▸ Pixel coordinate grounding data:
··········

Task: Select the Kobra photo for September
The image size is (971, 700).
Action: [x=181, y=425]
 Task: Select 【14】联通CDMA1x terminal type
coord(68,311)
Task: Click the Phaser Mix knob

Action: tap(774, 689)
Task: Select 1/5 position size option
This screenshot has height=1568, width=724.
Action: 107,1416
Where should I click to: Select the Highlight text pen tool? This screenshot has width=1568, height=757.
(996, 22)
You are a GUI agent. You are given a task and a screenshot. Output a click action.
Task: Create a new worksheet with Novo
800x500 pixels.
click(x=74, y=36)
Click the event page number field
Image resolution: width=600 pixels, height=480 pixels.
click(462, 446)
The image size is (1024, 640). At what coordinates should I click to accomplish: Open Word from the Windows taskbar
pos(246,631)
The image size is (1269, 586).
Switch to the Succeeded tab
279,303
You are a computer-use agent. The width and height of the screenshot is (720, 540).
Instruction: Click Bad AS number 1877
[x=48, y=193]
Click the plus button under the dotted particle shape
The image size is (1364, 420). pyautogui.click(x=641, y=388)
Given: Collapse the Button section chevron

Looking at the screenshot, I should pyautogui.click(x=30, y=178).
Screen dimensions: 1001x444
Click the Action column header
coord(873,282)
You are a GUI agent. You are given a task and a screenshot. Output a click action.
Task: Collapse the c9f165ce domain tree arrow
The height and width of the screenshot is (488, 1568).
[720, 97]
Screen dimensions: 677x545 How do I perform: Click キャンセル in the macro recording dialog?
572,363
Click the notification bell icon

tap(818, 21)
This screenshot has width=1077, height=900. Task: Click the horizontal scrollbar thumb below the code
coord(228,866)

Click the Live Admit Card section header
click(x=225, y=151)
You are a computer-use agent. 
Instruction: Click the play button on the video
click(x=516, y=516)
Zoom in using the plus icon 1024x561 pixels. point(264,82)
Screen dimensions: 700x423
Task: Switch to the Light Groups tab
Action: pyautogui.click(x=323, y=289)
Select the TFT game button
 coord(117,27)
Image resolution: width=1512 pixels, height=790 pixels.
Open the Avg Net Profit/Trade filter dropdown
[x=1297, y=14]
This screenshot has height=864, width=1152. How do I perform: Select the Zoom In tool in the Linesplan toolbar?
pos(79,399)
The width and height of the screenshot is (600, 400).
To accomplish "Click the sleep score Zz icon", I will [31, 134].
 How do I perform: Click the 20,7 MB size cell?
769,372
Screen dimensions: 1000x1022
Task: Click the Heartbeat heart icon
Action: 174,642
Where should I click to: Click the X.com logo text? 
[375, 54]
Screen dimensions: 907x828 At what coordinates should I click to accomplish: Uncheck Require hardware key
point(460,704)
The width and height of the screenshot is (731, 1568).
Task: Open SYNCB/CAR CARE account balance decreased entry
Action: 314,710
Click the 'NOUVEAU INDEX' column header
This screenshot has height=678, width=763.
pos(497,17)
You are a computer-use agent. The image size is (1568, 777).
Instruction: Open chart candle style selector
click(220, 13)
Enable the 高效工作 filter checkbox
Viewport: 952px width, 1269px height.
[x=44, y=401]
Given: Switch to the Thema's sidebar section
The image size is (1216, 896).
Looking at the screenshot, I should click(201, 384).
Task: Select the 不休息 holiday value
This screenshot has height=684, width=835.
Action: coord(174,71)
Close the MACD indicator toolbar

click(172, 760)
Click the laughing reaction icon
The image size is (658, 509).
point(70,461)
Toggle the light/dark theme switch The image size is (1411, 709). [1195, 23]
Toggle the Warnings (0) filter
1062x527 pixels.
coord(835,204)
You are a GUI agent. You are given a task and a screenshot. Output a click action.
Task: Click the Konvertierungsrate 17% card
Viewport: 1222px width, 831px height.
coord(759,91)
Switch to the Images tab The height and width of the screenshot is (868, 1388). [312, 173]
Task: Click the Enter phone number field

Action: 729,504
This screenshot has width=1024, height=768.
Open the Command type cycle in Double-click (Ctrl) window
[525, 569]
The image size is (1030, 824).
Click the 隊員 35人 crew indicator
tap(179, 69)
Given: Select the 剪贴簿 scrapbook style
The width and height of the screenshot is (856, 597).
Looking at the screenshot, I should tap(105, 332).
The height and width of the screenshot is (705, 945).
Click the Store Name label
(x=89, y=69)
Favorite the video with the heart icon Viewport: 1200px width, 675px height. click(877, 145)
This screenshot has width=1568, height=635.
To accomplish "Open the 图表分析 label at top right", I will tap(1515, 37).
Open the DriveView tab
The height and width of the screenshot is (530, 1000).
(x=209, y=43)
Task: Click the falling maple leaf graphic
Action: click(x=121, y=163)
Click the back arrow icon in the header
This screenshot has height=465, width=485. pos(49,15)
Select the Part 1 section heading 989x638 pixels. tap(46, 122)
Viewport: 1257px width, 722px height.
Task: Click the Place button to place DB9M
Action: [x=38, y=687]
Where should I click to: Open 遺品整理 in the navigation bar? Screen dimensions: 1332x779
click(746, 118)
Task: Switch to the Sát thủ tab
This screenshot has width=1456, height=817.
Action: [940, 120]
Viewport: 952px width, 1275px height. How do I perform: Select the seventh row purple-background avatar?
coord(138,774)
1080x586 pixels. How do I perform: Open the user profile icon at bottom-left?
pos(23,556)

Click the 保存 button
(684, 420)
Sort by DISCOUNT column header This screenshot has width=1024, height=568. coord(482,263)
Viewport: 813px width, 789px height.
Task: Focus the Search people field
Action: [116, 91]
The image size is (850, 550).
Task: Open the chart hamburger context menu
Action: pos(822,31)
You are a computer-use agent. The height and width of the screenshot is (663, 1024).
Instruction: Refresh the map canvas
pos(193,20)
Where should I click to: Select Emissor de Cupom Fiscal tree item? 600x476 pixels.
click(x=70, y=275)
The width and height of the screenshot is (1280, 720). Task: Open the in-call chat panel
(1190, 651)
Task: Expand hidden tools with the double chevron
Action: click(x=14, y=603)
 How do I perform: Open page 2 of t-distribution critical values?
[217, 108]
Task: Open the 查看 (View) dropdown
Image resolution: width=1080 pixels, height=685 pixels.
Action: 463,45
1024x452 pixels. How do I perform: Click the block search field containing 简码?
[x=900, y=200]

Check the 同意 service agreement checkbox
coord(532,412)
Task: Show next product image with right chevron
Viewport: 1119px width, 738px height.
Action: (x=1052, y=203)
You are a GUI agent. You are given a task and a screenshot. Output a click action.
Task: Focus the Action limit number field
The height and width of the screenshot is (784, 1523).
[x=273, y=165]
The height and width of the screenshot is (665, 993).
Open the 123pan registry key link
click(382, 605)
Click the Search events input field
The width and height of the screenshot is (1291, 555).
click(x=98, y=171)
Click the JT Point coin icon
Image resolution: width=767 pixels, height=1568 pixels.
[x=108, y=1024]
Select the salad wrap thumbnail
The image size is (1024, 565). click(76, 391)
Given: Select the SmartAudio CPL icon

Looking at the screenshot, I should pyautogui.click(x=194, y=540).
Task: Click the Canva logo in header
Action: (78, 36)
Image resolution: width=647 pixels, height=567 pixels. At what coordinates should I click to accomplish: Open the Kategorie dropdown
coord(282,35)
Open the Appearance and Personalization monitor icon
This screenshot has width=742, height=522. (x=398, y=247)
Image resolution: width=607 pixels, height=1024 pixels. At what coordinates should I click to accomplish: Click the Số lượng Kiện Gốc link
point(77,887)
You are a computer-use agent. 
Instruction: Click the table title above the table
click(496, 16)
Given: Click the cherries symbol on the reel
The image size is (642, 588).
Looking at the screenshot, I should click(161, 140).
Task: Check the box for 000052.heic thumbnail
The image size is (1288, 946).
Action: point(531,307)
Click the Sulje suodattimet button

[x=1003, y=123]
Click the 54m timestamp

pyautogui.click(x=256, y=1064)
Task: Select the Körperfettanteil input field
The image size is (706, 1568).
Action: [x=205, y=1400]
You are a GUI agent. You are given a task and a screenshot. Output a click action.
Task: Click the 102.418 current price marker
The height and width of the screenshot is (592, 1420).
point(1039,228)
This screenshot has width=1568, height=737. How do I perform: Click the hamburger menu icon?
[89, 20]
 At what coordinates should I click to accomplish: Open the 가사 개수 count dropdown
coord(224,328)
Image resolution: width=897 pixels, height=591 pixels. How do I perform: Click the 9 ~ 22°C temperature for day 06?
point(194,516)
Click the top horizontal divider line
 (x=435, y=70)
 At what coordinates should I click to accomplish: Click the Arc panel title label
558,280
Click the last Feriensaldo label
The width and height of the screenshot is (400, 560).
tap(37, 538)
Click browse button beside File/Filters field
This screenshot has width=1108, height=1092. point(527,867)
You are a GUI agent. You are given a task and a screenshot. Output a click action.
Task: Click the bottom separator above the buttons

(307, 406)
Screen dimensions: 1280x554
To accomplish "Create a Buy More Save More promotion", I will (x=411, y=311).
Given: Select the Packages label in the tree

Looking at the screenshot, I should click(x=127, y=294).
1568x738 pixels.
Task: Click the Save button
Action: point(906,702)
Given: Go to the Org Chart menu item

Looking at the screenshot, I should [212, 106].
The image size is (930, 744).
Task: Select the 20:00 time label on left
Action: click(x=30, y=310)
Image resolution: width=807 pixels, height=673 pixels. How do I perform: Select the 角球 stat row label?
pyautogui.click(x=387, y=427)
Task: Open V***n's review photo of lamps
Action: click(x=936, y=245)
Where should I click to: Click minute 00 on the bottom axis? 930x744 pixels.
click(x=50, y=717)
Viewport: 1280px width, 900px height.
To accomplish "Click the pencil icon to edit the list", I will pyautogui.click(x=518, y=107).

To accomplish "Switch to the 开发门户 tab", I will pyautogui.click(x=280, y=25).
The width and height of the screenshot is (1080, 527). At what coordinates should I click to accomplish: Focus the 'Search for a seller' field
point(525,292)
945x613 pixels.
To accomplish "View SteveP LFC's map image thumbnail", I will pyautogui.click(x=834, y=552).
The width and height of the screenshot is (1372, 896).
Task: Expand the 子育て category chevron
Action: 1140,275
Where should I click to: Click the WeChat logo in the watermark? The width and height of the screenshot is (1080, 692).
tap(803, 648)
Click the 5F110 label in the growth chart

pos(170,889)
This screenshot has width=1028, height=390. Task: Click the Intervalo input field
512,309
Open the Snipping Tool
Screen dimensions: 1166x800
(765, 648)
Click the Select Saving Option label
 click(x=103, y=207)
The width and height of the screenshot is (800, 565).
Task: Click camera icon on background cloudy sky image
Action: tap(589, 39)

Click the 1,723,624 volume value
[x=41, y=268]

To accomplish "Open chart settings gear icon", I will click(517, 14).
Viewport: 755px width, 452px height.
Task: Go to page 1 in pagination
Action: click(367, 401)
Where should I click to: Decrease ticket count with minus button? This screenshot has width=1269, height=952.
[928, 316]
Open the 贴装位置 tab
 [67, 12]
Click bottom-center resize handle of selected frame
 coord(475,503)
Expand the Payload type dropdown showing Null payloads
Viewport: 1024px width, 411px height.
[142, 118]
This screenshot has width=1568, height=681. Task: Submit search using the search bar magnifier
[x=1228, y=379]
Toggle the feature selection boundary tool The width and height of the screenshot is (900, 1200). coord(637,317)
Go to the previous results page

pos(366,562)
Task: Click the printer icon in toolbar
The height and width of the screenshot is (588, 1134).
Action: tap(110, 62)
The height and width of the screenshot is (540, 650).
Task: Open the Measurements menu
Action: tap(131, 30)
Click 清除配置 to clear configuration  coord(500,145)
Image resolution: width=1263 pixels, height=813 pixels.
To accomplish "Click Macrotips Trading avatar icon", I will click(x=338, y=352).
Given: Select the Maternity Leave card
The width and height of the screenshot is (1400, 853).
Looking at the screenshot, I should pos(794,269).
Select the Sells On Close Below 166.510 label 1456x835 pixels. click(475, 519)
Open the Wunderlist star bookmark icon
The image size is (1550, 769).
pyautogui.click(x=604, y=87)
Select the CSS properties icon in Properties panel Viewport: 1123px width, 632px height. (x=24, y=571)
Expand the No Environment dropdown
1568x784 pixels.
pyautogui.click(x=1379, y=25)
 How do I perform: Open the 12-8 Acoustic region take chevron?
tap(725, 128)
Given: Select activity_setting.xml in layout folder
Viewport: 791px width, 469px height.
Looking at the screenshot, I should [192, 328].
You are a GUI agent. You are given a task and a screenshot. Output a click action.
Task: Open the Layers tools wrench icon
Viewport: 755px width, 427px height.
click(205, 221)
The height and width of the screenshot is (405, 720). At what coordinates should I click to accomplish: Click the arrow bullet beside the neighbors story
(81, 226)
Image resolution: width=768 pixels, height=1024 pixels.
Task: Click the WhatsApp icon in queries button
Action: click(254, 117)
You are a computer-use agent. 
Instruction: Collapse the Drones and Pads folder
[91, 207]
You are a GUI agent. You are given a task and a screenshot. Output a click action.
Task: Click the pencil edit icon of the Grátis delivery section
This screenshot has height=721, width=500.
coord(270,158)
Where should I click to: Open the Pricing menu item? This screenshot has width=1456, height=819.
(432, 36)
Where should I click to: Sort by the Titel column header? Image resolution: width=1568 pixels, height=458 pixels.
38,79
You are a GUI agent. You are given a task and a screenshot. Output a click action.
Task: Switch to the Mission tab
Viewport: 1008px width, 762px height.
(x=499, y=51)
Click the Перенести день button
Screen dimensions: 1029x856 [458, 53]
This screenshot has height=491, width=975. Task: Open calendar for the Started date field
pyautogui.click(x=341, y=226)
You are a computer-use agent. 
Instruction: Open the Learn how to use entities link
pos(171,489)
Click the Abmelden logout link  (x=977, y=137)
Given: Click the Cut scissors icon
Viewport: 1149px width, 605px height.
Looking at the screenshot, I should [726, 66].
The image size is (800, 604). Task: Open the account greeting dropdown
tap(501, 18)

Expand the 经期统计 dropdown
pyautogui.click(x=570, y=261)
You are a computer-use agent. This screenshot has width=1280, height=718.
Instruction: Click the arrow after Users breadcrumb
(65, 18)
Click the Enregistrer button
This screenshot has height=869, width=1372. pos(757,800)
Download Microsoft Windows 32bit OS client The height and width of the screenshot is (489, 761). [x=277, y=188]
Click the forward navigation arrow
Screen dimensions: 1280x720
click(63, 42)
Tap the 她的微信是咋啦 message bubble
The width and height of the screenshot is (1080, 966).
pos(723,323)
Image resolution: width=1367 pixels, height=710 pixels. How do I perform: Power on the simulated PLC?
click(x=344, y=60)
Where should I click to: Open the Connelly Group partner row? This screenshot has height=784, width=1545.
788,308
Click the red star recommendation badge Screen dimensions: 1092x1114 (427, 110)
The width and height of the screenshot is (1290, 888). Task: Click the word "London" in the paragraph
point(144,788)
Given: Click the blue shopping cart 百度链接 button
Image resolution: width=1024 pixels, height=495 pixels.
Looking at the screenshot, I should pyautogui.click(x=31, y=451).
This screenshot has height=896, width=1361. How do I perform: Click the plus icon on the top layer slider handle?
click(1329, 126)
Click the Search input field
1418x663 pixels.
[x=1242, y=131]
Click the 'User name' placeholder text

··········

▸ WORK ORDER:
Copy all lines of the preceding data that hold the word "edit".

▸ REPLY:
To accomplish "Click the pencil icon to edit the list", I will pyautogui.click(x=518, y=107).
Task: Click the pencil edit icon of the Grátis delivery section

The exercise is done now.